Ergothioneine Ameliorates Alcoholic Fatty Liver Disease: A Dual Strategy of Accelerated Ethanol Elimination and Reducing Oxidative Stress.

Abstract

Alcoholic fatty liver disease (AFLD) is a progressive hepatic pathology triggered by chronic ethanol consumption, serving as the initial stage of severe liver injury. Currently, there are no Food and Drug Administration (FDA)-approved pharmacological interventions that specifically target alcohol-induced hepatic steatosis or prevent disease progression, highlighting an urgent need for effective preventive strategies. This study evaluated the preventive efficacy and underlying mechanisms of Ergothioneine (EGT) in a clinically relevant preclinical model. C57BL/6 mice were randomized into five groups: a Control group, an alcoholic fatty liver Model group, a Positive control group treated with Silybin (100 mg/kg), and three EGT treatment groups (10, 30, and 50 mg/kg). The National Institute on Alcohol Abuse and Alcoholism (NIAAA) mouse model was utilized to induce alcoholic fatty liver.
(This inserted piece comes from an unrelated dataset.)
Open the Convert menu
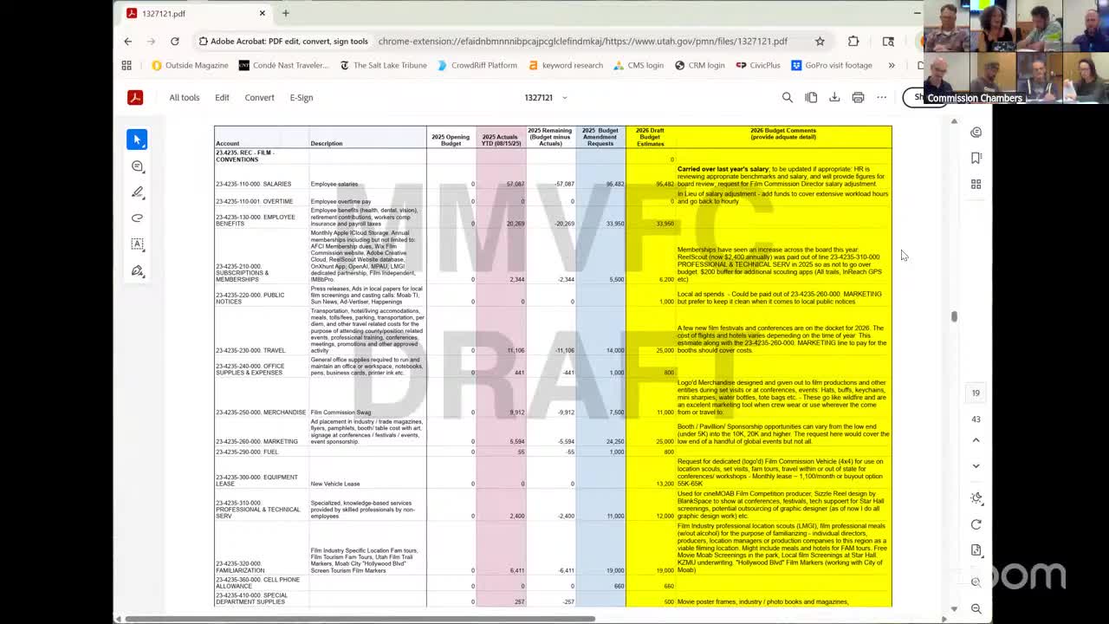This screenshot has width=1109, height=624. (259, 98)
Various biochemical, histological, and molecular markers were assessed to evaluate liver damage, alcohol metabolism, lipid profiles, oxidative stress, and inflammation. EGT treatment significantly ameliorated hepatic steatosis and necrosis, as confirmed by Hematoxylin and Eosin (H&E) and Oil Red O staining. Notably, EGT accelerated alcohol clearance, reducing serum ethanol levels by up to 54.4% in a dose-dependent manner. Furthermore, EGT restored liver function markers, including alanine aminotransferase (ALT), aspartate aminotransferase (AST), and gamma-glutamyl transferase (GGT), and corrected dyslipidemia by lowering triglycerides (TG), total cholesterol (TC), and low-density lipoprotein cholesterol (LDL-C) while elevating high-density lipoprotein cholesterol (HDL-C). Mechanistically, EGT suppressed pro-inflammatory cytokines (Interleukin-6 [IL-6], Interleukin-1 beta [IL-1β]) and mitigated oxidative stress by reducing malondialdehyde (MDA) accumulation and restoring superoxide dismutase (SOD) and glutathione peroxidase (GSH-Px) activities. Ergothioneine prevents alcoholic liver injury through a dual mechanism: accelerating ethanol metabolism and enhancing hepatocyte antioxidative and anti-inflammatory defenses. These findings position EGT as a promising therapeutic candidate for AFLD management.